Die niederländische Fleute: Wie ein günstiges, effizientes Frachtschiff den Welthandel neu gestaltete
TL;DR
- Die Fleute, um 1595 in der Niederländischen Republik entwickelt, war ein speziell für den Frachttransport konzipiertes Schiff, das maximale Ladung mit minimaler Besatzung befördern konnte – eine Kombination, die den niederländischen Kaufleuten für einen Großteil des 17. Jahrhunderts einen entscheidenden Kostenvorteil gegenüber englischen und portugiesischen Konkurrenten verschaffte.
- Ihr charakteristischer birnenförmiger Rumpf, die große Breite an der Wasserlinie und das schmale Oberdeck wurden teilweise durch die dänischen Sundzollvorschriften beeinflusst, die Schiffe nach der Deckbreite und nicht nach der Gesamtkapazität besteuerten.
- Wissenschaftler streiten über das genaue Ursprungsdatum; einige Quellen nennen Hoorn, 1595, während andere frühe Varianten in den 1570er Jahren verorten. Die Aufzeichnungen sind unvollständig.

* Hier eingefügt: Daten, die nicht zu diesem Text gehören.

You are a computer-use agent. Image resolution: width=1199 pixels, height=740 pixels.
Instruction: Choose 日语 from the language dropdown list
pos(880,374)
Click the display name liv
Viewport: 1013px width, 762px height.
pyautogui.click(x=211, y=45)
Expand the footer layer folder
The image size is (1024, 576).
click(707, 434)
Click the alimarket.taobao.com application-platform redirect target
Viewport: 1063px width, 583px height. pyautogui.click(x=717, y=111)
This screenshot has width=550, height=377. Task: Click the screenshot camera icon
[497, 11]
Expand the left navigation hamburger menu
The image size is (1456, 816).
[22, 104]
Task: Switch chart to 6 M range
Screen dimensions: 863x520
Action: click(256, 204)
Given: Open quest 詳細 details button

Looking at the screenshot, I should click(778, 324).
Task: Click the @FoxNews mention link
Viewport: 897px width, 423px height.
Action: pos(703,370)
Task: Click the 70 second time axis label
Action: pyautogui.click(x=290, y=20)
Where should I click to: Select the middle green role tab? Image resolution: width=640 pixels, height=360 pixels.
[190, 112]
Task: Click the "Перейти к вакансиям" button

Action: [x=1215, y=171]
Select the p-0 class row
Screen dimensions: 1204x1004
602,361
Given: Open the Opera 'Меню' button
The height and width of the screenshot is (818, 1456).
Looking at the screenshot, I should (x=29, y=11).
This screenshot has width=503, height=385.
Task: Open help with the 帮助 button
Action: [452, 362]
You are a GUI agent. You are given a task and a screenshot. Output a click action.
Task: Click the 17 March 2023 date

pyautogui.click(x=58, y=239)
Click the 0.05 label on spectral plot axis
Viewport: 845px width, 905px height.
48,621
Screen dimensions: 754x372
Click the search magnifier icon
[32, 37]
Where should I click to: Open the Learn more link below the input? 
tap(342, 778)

- Der Einfluss der Fleute reichte bis in ostasiatische Gewässer, wo VOC-Flotten sie in direkten Kontakt mit chinesischen Dschunken brachten – Schiffen, die ähnliche Probleme der Ladungseffizienz durch eine völlig andere technische Logik gelöst hatten.
Wichtige Fakten
- Die Fleute wird im Allgemeinen auf ca. 1595 datiert, wobei der Hafen Hoorn in der Niederländischen Republik am häufigsten als ihr Ursprungsort genannt wird (Unger, Dutch Shipbuilding Before 1800, 1978).
- Eine typische Fleute aus der Mitte des 17. Jahrhunderts benötigte eine Besatzung von etwa 10–12 Seeleuten, um ein Schiff zu steuern, das ein vergleichbares englisches oder spanisches Schiff mit 30 oder mehr bemannen würde – laut Zahlen, die Jonathan Israel in Dutch Primacy in World Trade, 1585–1740 (1989) anführt.
- Die Niederländische Republik betrieb in den 1660er Jahren schätzungsweise 1.500–2.000 Fleuten und hatte damit die größte Handelsflotte Europas zu dieser Zeit, wie in Violet Barbours Capitalism in Amsterdam in the 17th Century (1950) dokumentiert.
- Die Aufzeichnungen des dänischen Sundzolls (Øresundstoldregnskaber), die ab 1497 erhalten sind, liefern primäre Beweise dafür, dass niederländische Schiffe den baltischen Getreidehandel dominierten – sie machten in den Spitzenjahrzehnten des 17. Jahrhunderts über 50 % der Schiffe aus, die den Sund passierten.
- Das Rijksmuseum in Amsterdam besitzt maßstabsgetreue Modelle und technische Zeichnungen von Fleut-artigen Schiffen aus dem Goldenen Zeitalter der Niederlande, die eine der vollständigsten dokumentarischen Aufzeichnungen des Schiffbaus bieten.
🚢 Was war die Fleute, und warum war sie wichtig?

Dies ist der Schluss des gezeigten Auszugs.